◆ WORK TO COMPLETE:
Copy every line of the entries below word for word, leaving out the pictures.

═════ DATA ═════

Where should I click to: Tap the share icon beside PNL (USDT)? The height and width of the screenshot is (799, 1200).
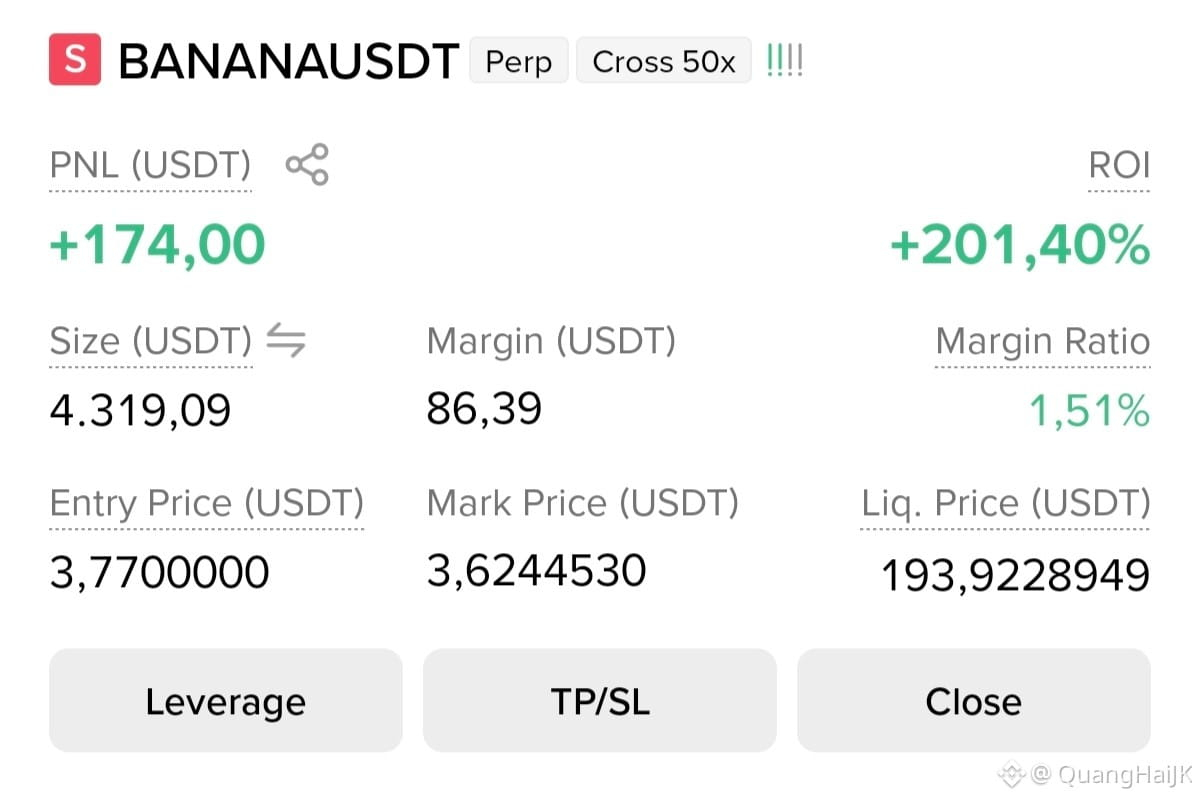(307, 165)
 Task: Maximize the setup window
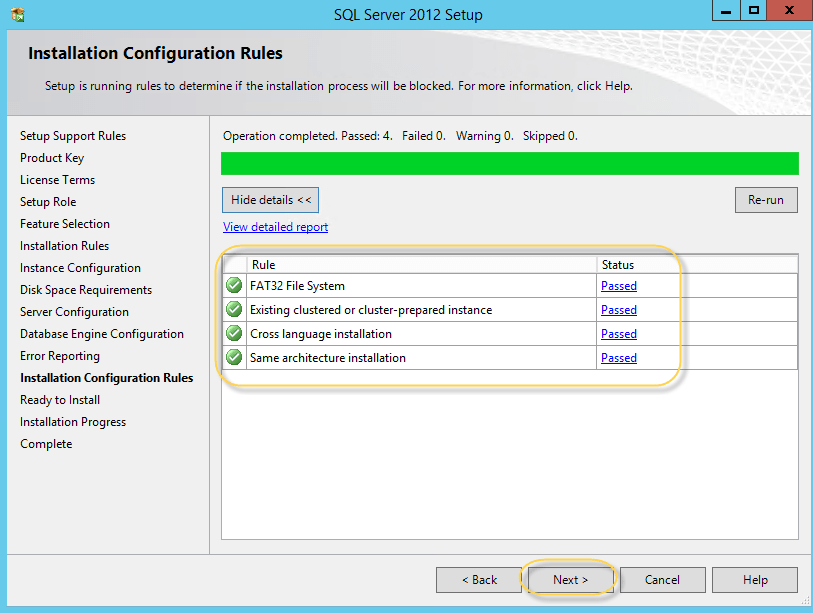click(x=754, y=11)
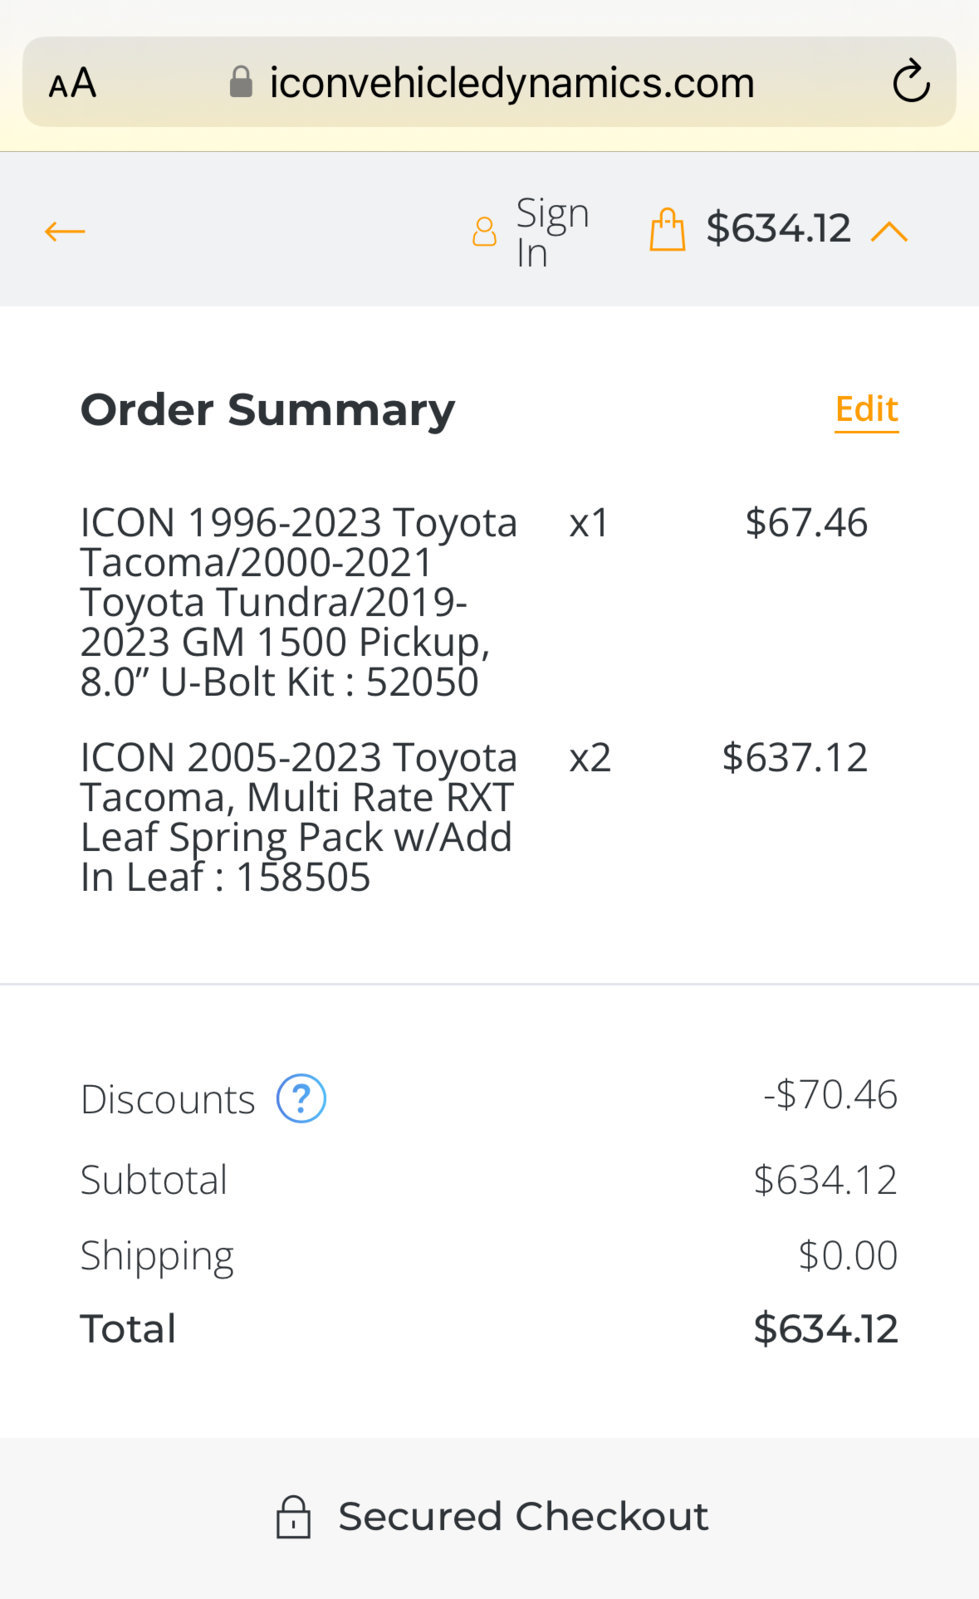The width and height of the screenshot is (979, 1599).
Task: Click the $67.46 U-Bolt price
Action: click(806, 523)
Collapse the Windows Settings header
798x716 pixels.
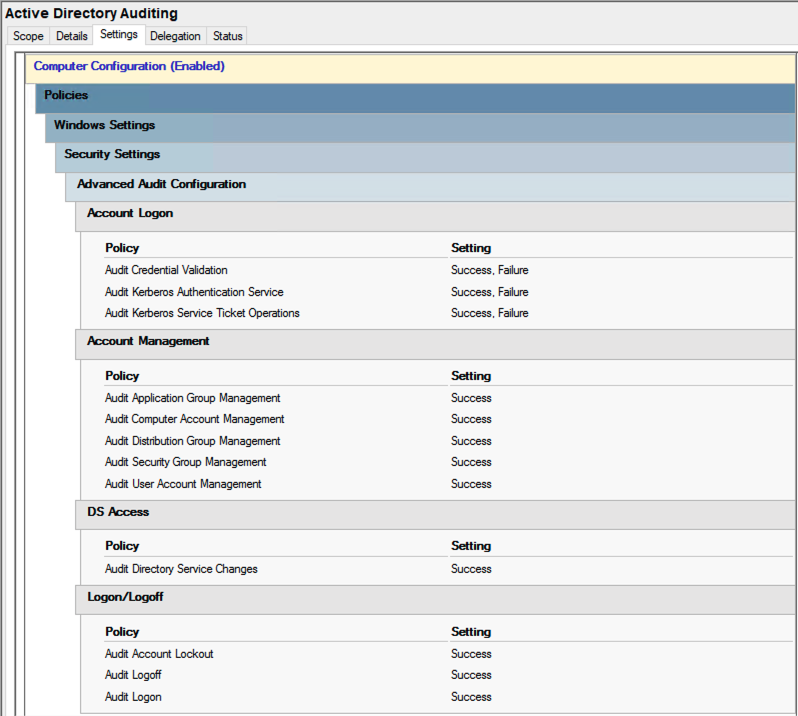pyautogui.click(x=420, y=128)
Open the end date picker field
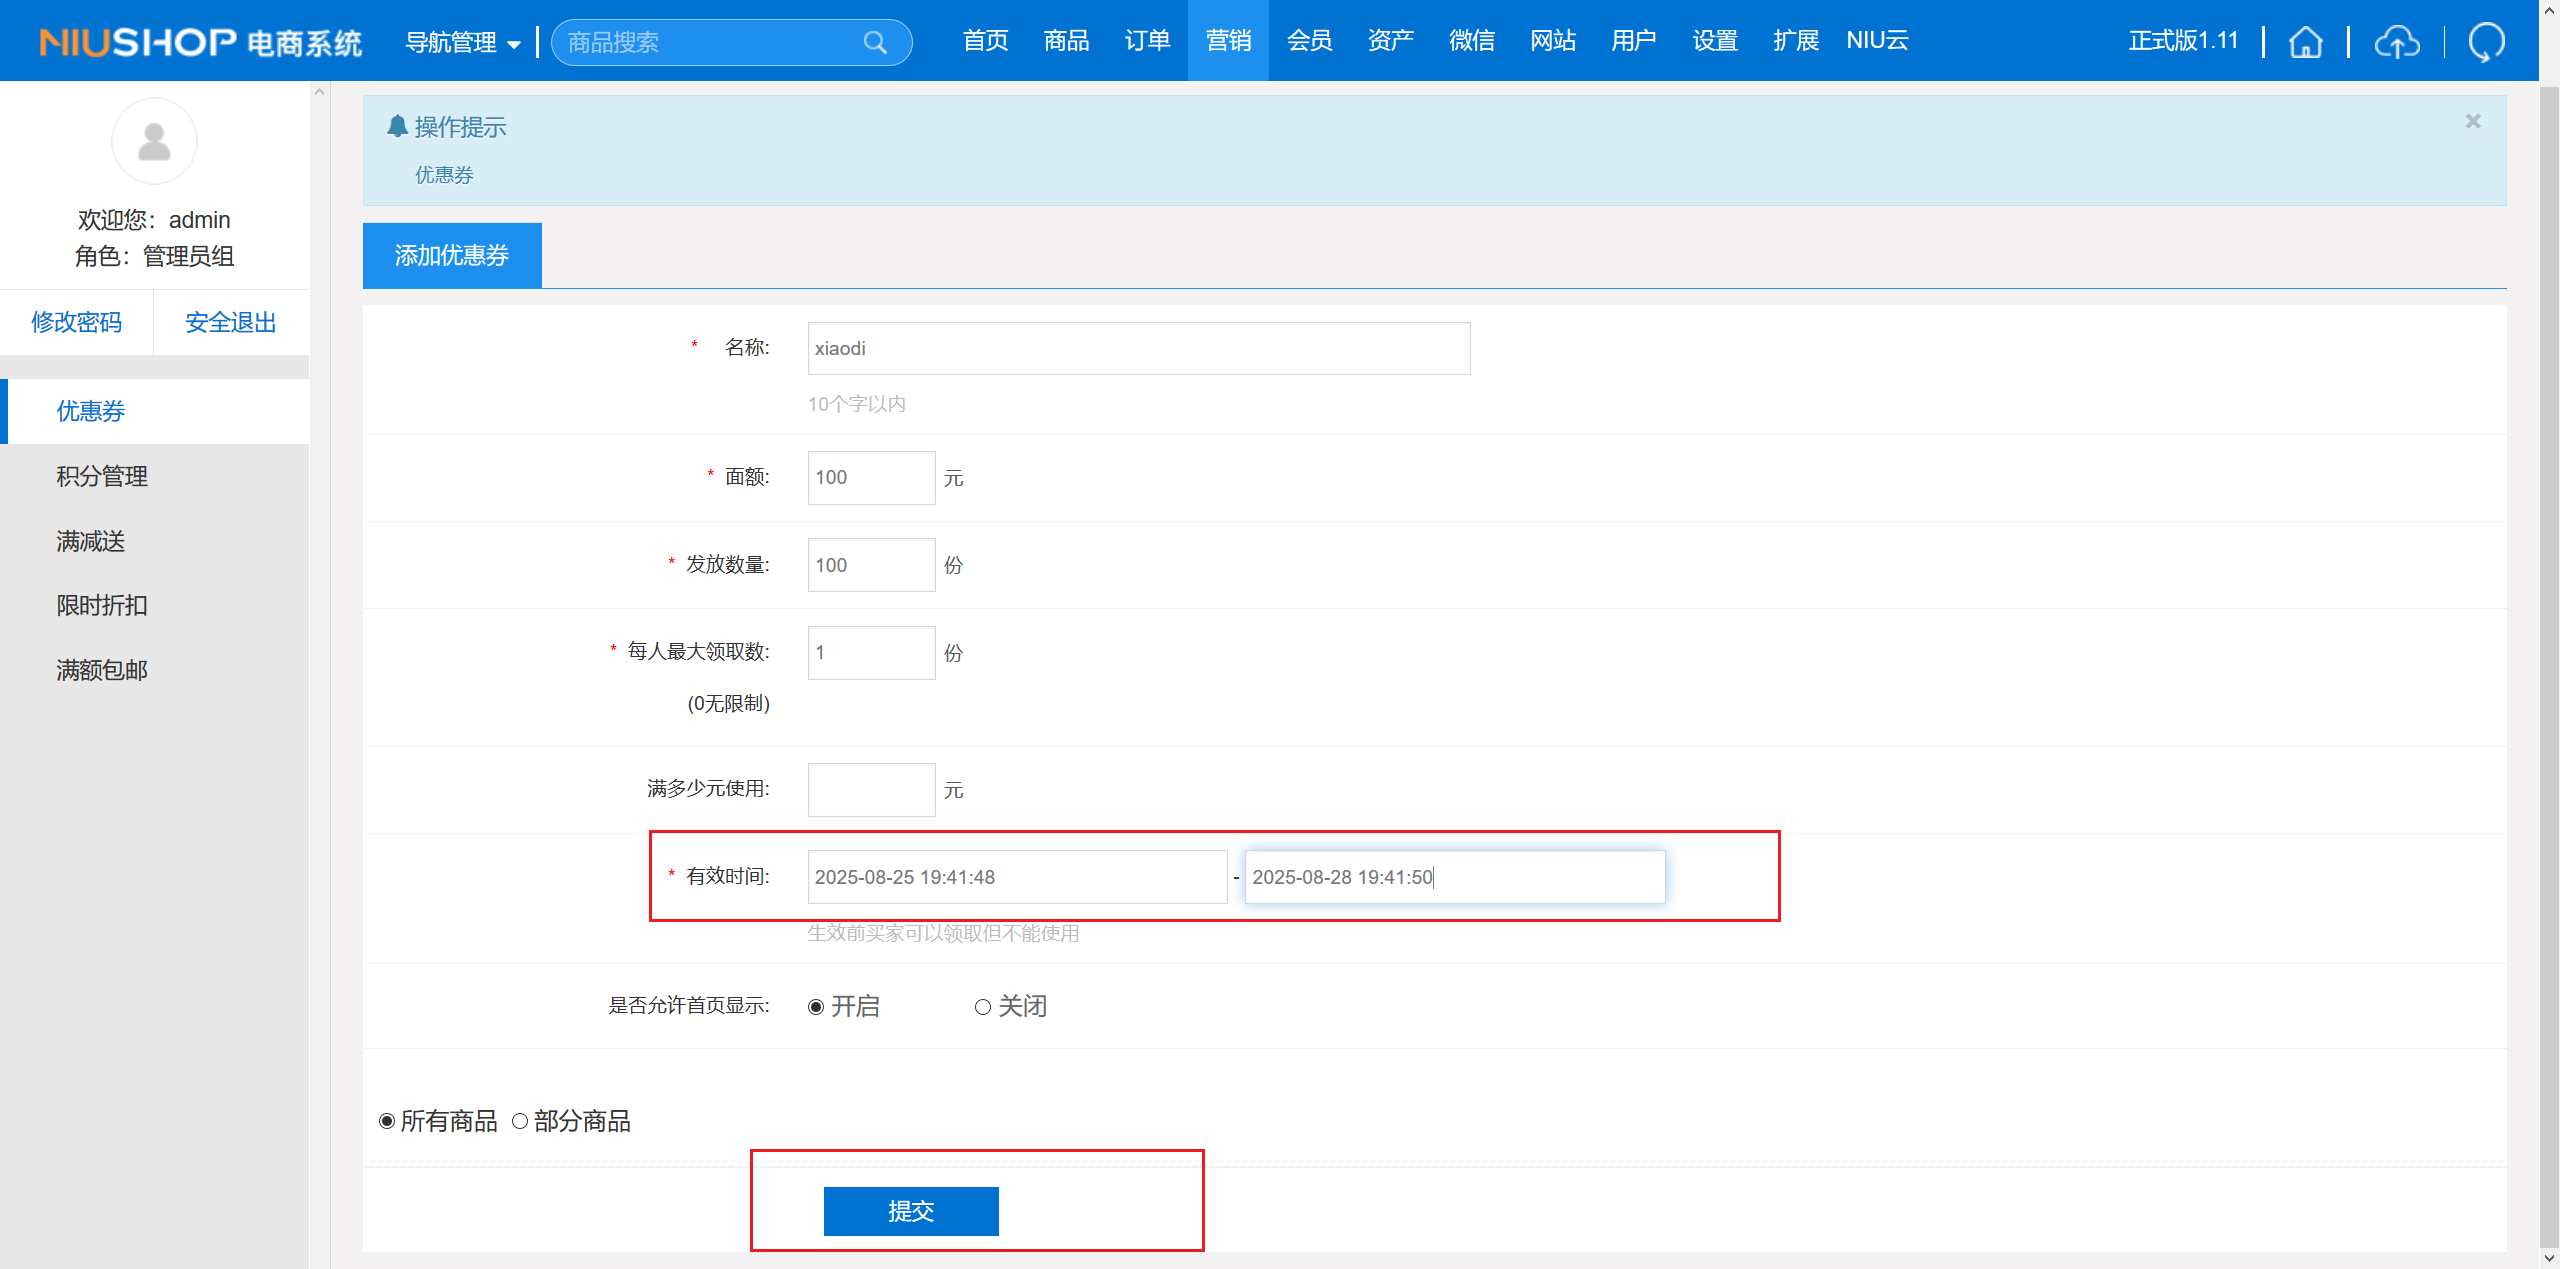This screenshot has height=1269, width=2560. [x=1454, y=877]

═════

◆ EXERCISE RESULT:
Where should I click to: Tap the share icon beside PNL (USDT)? The height and width of the screenshot is (799, 1200).
(307, 165)
 Task: Maximize the setup window
click(x=754, y=11)
The width and height of the screenshot is (979, 1599).
Task: Click the $67.46 U-Bolt price
Action: click(806, 523)
Collapse the Windows Settings header
798x716 pixels.
pyautogui.click(x=420, y=128)
Open the end date picker field
This screenshot has height=1269, width=2560. [x=1454, y=877]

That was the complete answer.